To quote from this website,
“Leadership is not about personality; it’s about behavior—an observable set of skills and abilities. And when we first set out to discover what great leaders actually do when they are at their personal best, we collected thousands of stories from ordinary people—the experiences they recalled when asked to think of a peak leadership experience. Despite differences in culture, gender, age, and other variables, these “Personal Best” stories revealed similar patterns of behavior. In fact, we discovered that when leaders are at their personal best there are five core practices common to all: they Model the Way, Inspire a Shared Vision, Challenge the Process, Enable Others to Act, and last but certainly not least, they Encourage the Heart.”

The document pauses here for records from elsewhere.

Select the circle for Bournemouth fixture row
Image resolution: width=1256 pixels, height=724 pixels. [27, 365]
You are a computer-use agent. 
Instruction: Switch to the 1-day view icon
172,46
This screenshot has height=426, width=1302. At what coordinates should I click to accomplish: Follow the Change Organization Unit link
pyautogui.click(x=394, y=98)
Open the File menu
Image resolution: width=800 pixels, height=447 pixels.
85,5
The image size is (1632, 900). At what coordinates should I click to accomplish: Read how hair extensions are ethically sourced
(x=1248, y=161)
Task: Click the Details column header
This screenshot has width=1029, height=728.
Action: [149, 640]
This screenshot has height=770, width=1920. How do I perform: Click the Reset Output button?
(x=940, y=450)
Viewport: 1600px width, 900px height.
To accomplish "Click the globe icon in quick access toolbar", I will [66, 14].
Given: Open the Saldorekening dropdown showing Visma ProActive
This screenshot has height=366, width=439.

Three decades later, The Five Practices of Exemplary Leadership® model continues to prove its effectiveness as a clear, evidence-based path to achieving the extraordinary—for individuals, teams, organizations, and communities. It turns the abstract concept of leadership into easy-to-grasp Practices and behaviors that can be taught and learned by anyone willing to step up and accept the challenge to lead. As measured and validated by the Leadership Practices Inventory (LPI)—one of the most widely used leadership assessment instruments in the world—ongoing studies consistently confirm that The Five Practices and our assessment tools are positively related to both the effectiveness of leaders and the level of commitment, engagement, and satisfaction of those that follow.
The five practices
|Model the Way
Leaders establish principles concerning the way people (constituents, peers, colleagues, and customers alike) should be treated and the way goals should be pursued. They create standards of excellence and then set an example for others to follow. Because the prospect of complex change can overwhelm people and stifle action, they set interim goals so that people can achieve small wins as they work toward larger objectives. They unravel bureaucracy when it impedes action; they put up signposts when people are unsure of where to go or how to get there; and they create opportunities for victory.
|Inspire a Shared Vision
Leaders passionately believe that they can make a difference. They envision the future, creating an ideal and unique image of what the organization can become. Through their magnetism and quiet persuasion, leaders enlist others in their dreams. They breathe life into their visions and get people to see exciting possibilities for the future.
|Challenge the Process
Leaders search for opportunities to change the status quo. They look for innovative ways to improve the organization. In doing so, they experiment and take risks. And because leaders know that risk taking involves mistakes and failures, they accept the inevitable disappointments as learning opportunities.
|Enable Others to Act
Leaders foster collaboration and build spirited teams. They actively involve others. Leaders understand that mutual respect is what sustains extraordinary efforts; they strive to create an atmosphere of trust and human dignity. They strengthen others, making each person feel capable and powerful.
|Encourage the Heart
Accomplishing extraordinary things in organizations is hard work. To keep hope and determination alive, leaders recognize contributions that individuals make. In every winning team, the members need to share in the rewards of their efforts, so leaders celebrate accomplishments. They make people feel like heroes.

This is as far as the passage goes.